Your task: Rewrite the items below, substituting "Select" for every "Click" and keeping everything else the same. Leave the pictures out of your answer.

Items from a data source

________________

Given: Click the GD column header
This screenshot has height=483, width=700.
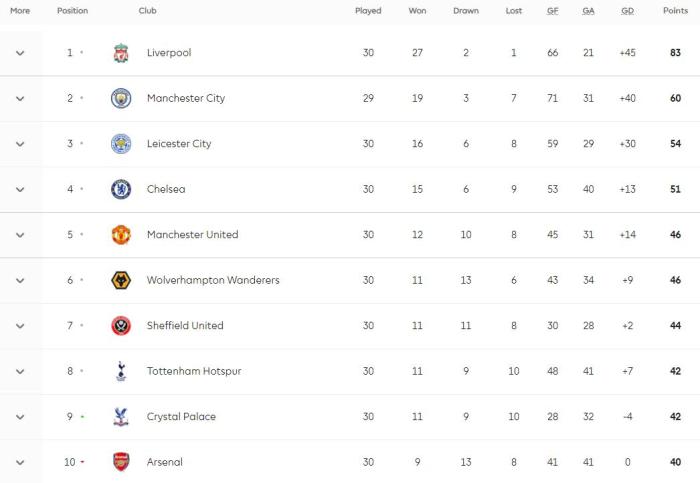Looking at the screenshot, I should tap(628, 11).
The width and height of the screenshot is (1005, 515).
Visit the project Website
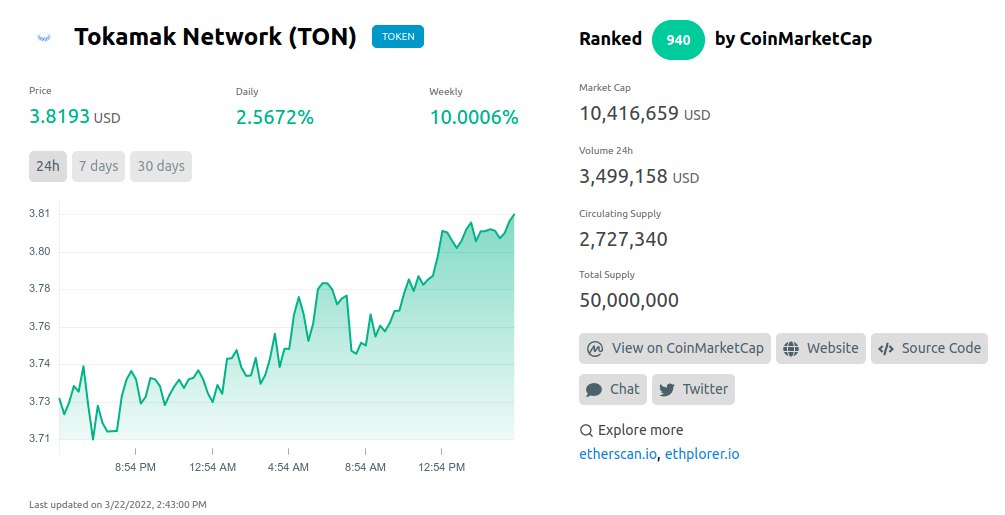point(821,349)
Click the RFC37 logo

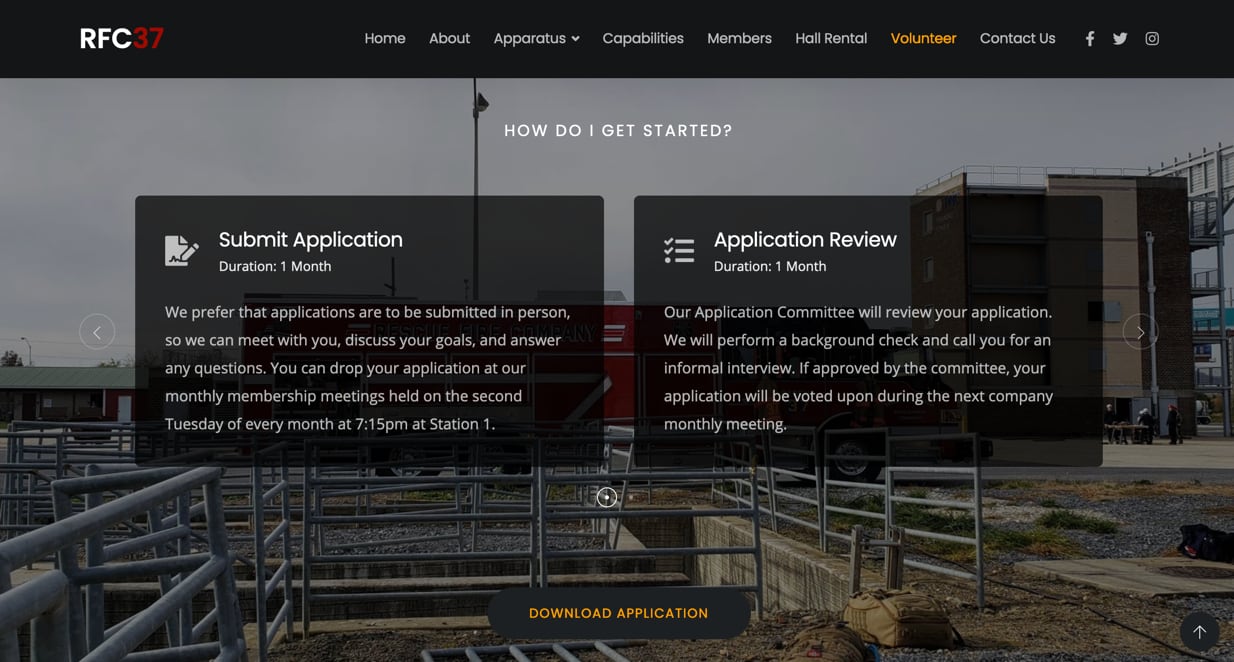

________________

Exercise response:
Given: Select the GD column header
This screenshot has height=483, width=700.
Looking at the screenshot, I should tap(628, 11).
The width and height of the screenshot is (1005, 515).
Visit the project Website
point(821,349)
Select the RFC37 logo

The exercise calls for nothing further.